**Given exercise**
Rewrite the lines of the listing starting at the one that contains "Commandes (664, 951)" and ending with the last line of the listing, both included. Keep every request unchanged, but scale each coordinate in the answers by 0.85, rounding to whole numbers with halves rounded up.

**Record excerpts**

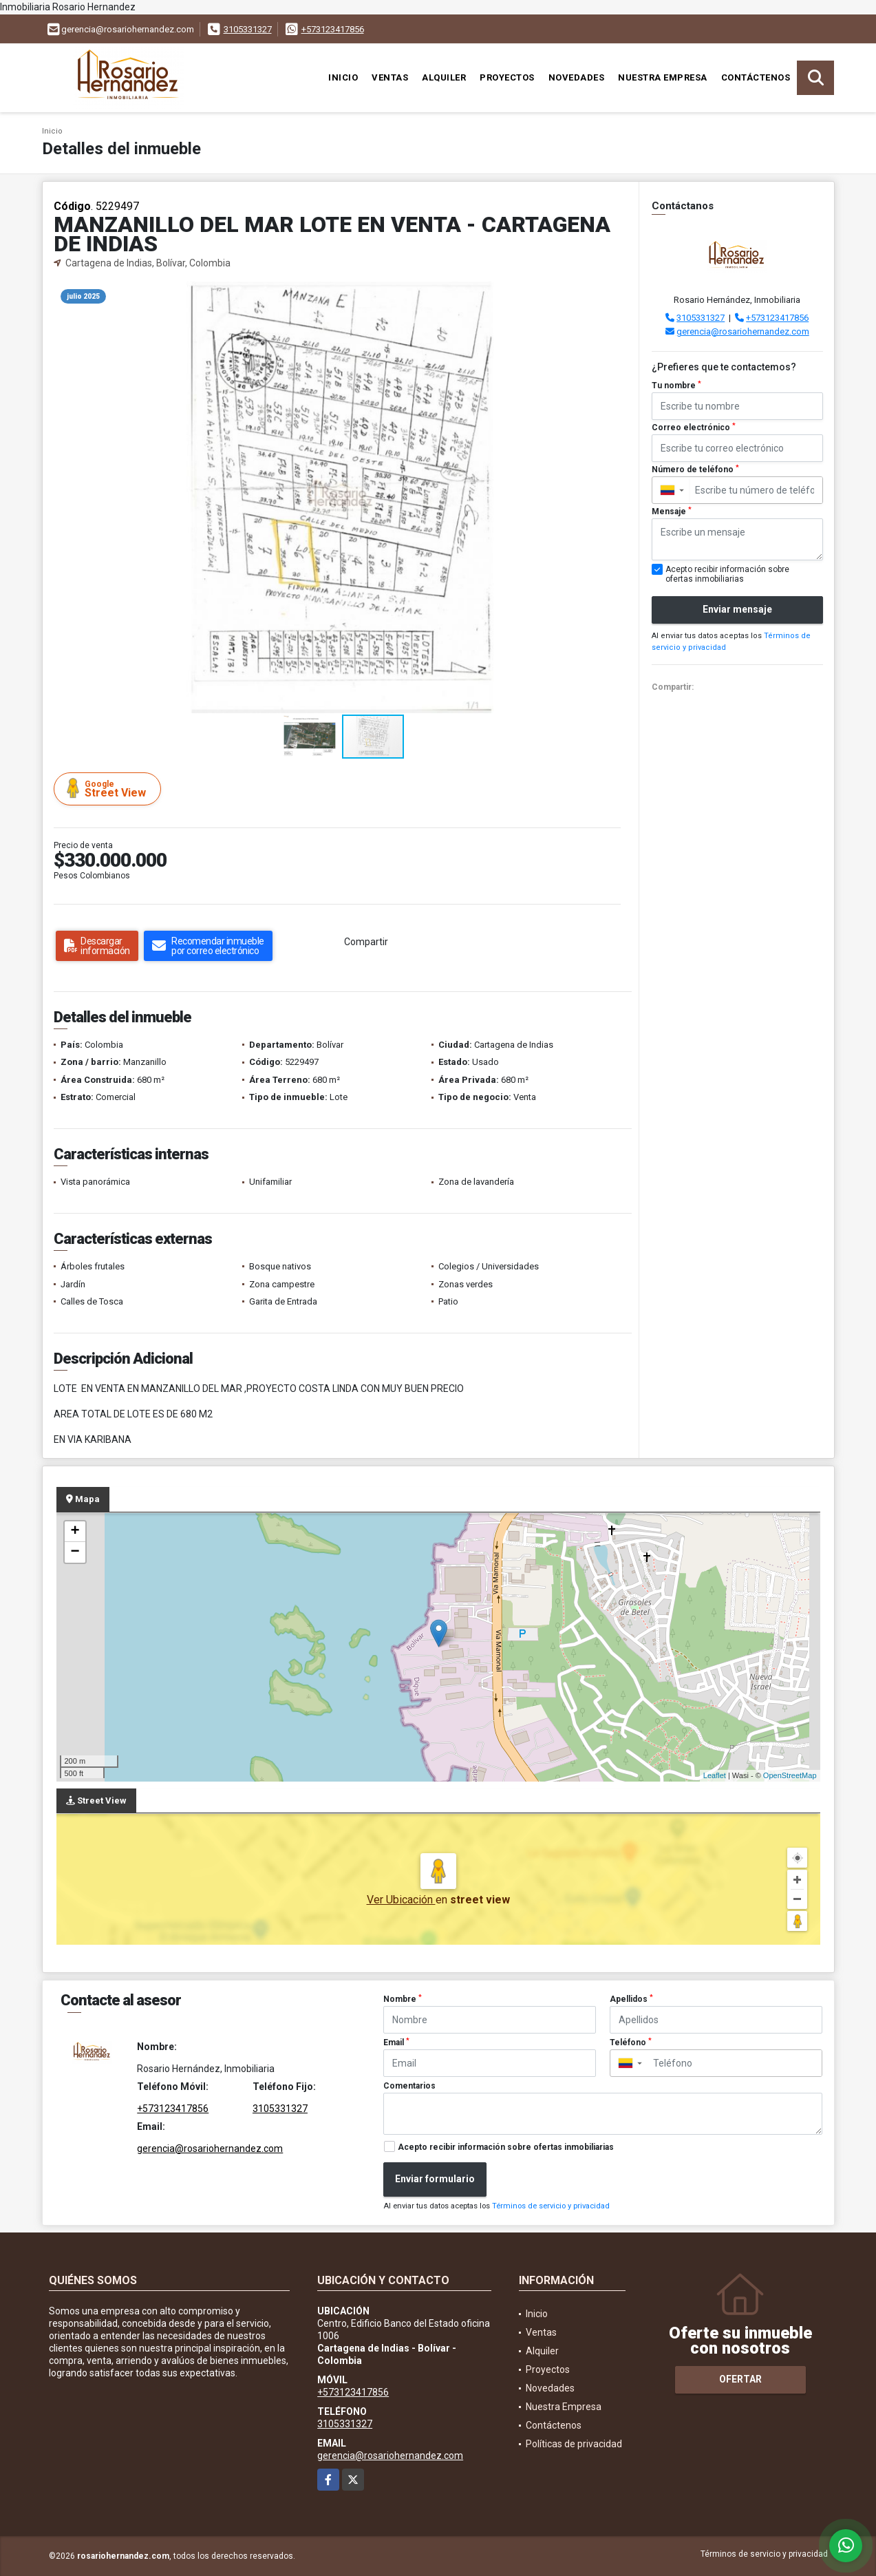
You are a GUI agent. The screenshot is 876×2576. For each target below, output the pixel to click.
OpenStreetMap (790, 1775)
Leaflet (714, 1775)
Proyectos (507, 77)
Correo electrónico (694, 427)
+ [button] (74, 1531)
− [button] (74, 1552)
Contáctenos (756, 77)
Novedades (576, 77)
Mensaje (672, 511)
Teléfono (631, 2042)
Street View (109, 788)
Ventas (390, 77)
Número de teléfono (695, 469)
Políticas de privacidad (574, 2443)
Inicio (343, 77)
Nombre (402, 1999)
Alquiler (444, 77)
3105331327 (248, 29)
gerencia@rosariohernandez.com (742, 331)
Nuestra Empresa (662, 77)
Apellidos (631, 1999)
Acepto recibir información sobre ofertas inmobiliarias (506, 2147)
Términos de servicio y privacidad (551, 2206)
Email (396, 2042)
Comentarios (409, 2086)
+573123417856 (332, 29)
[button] (617, 294)
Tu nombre (676, 385)
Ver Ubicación (401, 1899)
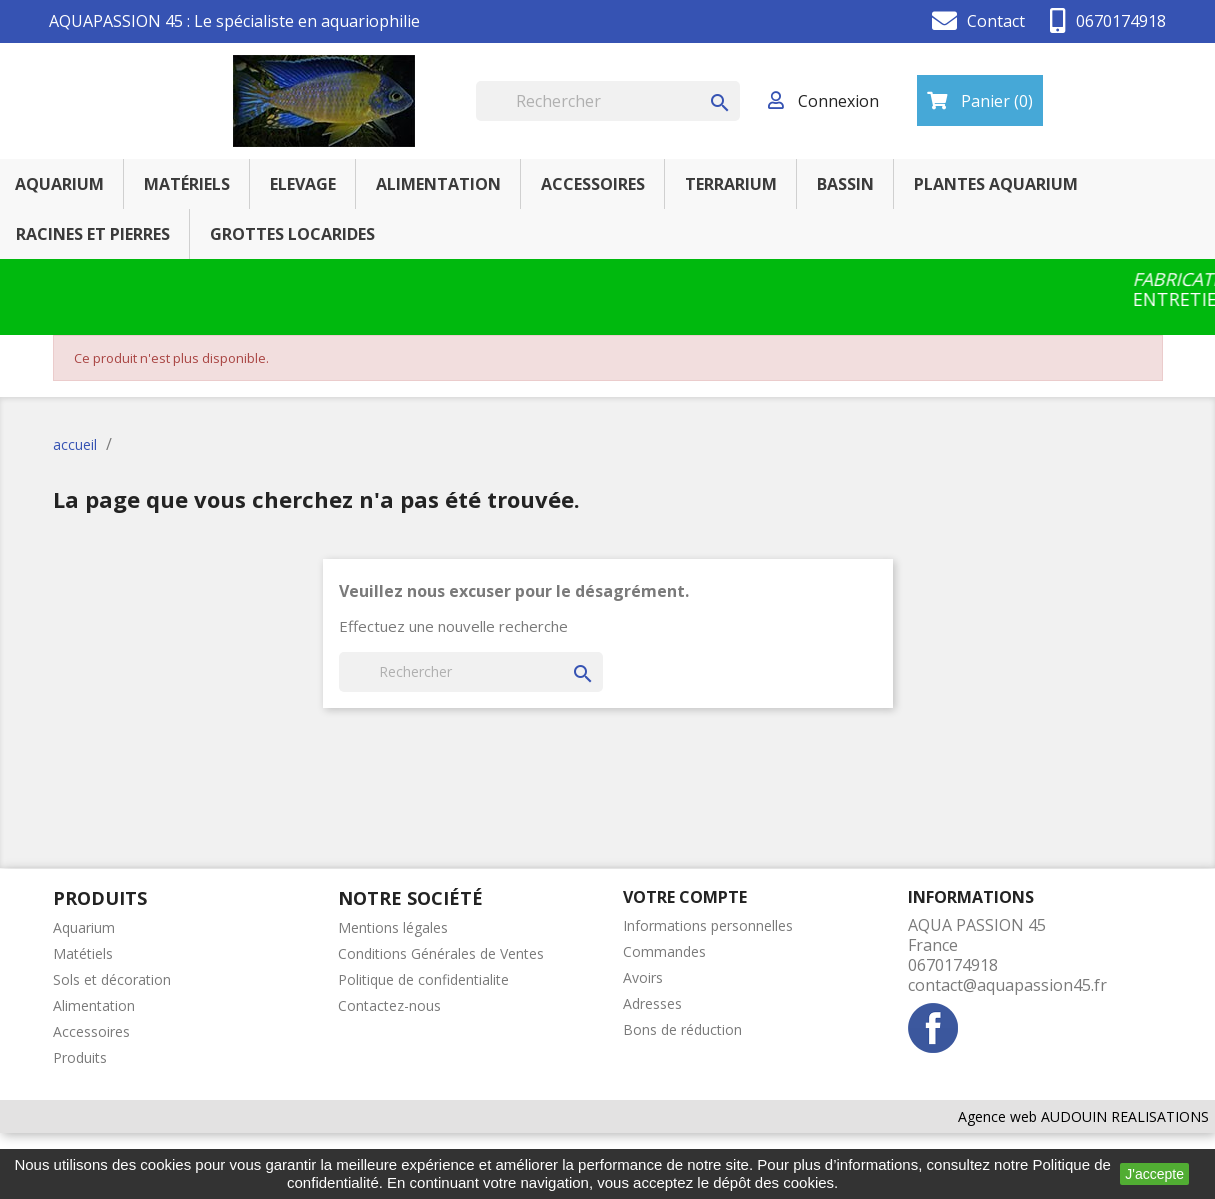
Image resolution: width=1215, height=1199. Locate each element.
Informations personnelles (708, 925)
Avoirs (643, 977)
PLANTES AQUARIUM (996, 184)
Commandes (664, 951)
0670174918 (1121, 21)
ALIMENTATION (438, 184)
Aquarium (84, 927)
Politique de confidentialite (423, 979)
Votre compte (685, 897)
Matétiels (83, 953)
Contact (996, 21)
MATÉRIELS (187, 184)
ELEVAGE (303, 184)
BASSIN (845, 184)
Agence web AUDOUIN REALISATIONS (1083, 1116)
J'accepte (1154, 1174)
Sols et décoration (112, 979)
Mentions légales (393, 927)
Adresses (652, 1003)
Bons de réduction (682, 1029)
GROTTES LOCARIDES (292, 234)
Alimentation (94, 1005)
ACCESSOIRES (593, 184)
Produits (80, 1057)
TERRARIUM (731, 184)
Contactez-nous (389, 1005)
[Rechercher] (608, 101)
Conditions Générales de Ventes (441, 953)
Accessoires (91, 1031)
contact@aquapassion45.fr (1007, 985)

**The solution**
Commandes (564, 808)
0670174918 (953, 18)
ALIMENTATION (372, 156)
Aquarium (71, 788)
Politique de confidentialite (360, 832)
Votre compte (582, 762)
Matétiels (71, 810)
Contact (847, 18)
MATÉRIELS (159, 156)
ELEVAGE (258, 156)
BASSIN (718, 156)
Agence web AUDOUIN REALISATIONS (921, 949)
J'accepte (981, 998)
Sols et décoration (95, 832)
Mentions légales (334, 788)
Adresses (554, 853)
Bons de réduction (580, 875)
GROTTES LOCARIDES (248, 199)
Alimentation (80, 854)
ACCESSOIRES (504, 156)
Produits (68, 898)
TERRARIUM (621, 156)
Contactez-nous (331, 854)
[Rechercher] (517, 86)
Conditions Générales de Ventes (375, 810)
Accessoires (77, 876)
contact@aquapassion45.fr (856, 837)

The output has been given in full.